Video matting is a special task that belongs to video editing. The term ‘frosting’ dates back to the 19th century, when glass plates with frosted paint were placed in front of a camera during filming to create the illusion of an environment that was not present on location. Today, the composition of multiple digital images follows a similar process. A composite formula is exploited to shade the foreground and background intensity of each image, expressed as a linear combination of the two components.
Although this process is really powerful, it has some limitations.
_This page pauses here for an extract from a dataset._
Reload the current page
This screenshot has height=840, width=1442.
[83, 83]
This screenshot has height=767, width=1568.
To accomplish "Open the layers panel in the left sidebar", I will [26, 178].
It requires a unique factorization of the image into foreground and background layers, which are then assumed to be independently treatable. In some situations such as video matting, i.e. a sequence of time- and location-dependent individual images, the layering becomes a complex task.
The goals of this work are the elucidation of this process and the increase of the decomposition accuracy. The authors propose factor matting, a variant of the matting problem that decomposes video into more independent components for downstream editing tasks. To address this problem, they then present FactorMatte, an easy-to-use framework that combines classic matting priorities with conditional ones based on expected deformations in a scene. Thus, the classical Bayesian formulation, which relates to the estimation of the maximum posterior probability, is extended to remove the restrictive assumption of foreground and background independence. The majority of approaches also assume that background layers remain static over time, which is seriously limiting for most video sequences.
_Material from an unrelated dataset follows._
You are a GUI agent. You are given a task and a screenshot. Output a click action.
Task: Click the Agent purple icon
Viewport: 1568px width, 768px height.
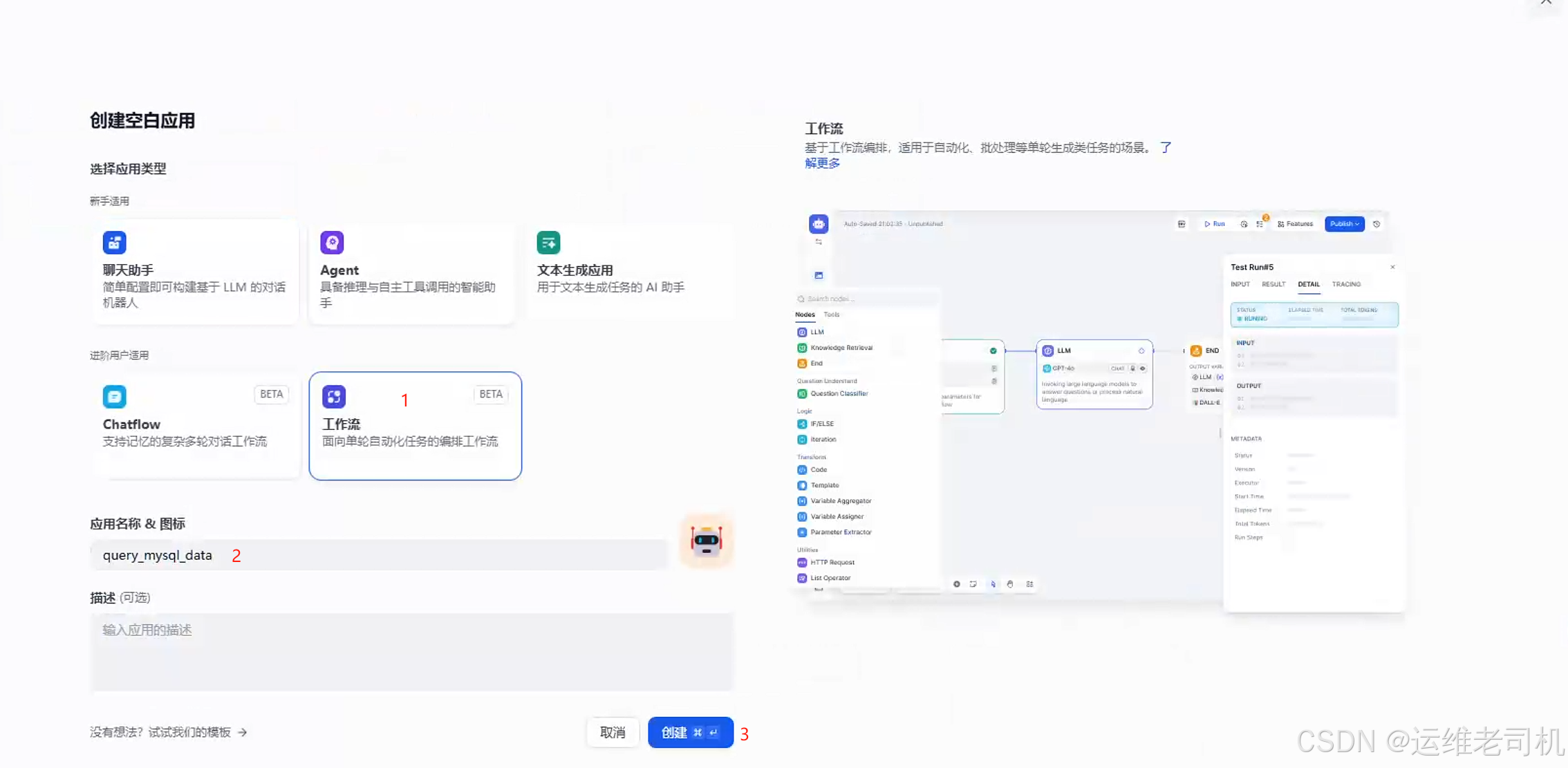click(332, 243)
To overcome these limitations, FactorMatte relies on two engines: a decomposition network that decomposes the input video into one or more layers for each component, and a set of patch-based discriminators that represent conditional priorities for each component. The architecture pipeline is shown below.
The input to the decomposition network consists of a video and a coarse segmentation mask for the object of interest frame by frame (left, yellow box). With this information, the network generates color and alpha layers (middle, green, and blue boxes) based on reconstruction loss. The foreground layer models the foreground component (right, green
box), while the environment layer and the remainder layer together model the background component (right, blue box). The environment layer represents the static aspects of the background, while the residual layer captures more erratic changes in the background component due to interactions with the foreground objects (the pincushion in the figure). A discriminator was trained for each of these layers in order to learn the respective marginal priorities.
The matting result for some selected samples is shown in the figure below.
Although FactorMatte is not perfect, the results achieved are significantly more accurate than the baseline approach (OmniMatte). In all of the specified patterns, the background and foreground levels represent a clean separation, which cannot be said for the comparison solution. In addition, ablation studies were performed to prove the effectiveness of the proposed solution.
This was the summary of FactorMata novel framework to address the video mat Problem. If you are interested, see the links below for more information.
Try this paper, Code, and Project All credit for this research goes to the researchers on this project. Also don’t forget to participate our Reddit page and Discord Channelwhere we share the latest AI research news, cool AI projects and more.
Daniele Lorenzi received his M.Sc. in ICT for Internet and Multimedia Engineering in 2021 from the University of Padua, Italy. He is a Ph.D. Candidate at the Institute for Computer Science (ITEC) at the Alpen-Adria-Universität (AAU) Klagenfurt. He is currently working in the Christian Doppler Laboratory ATHENA and his research interests include adaptive video streaming, immersive media, machine learning and QoS/QoE evaluation.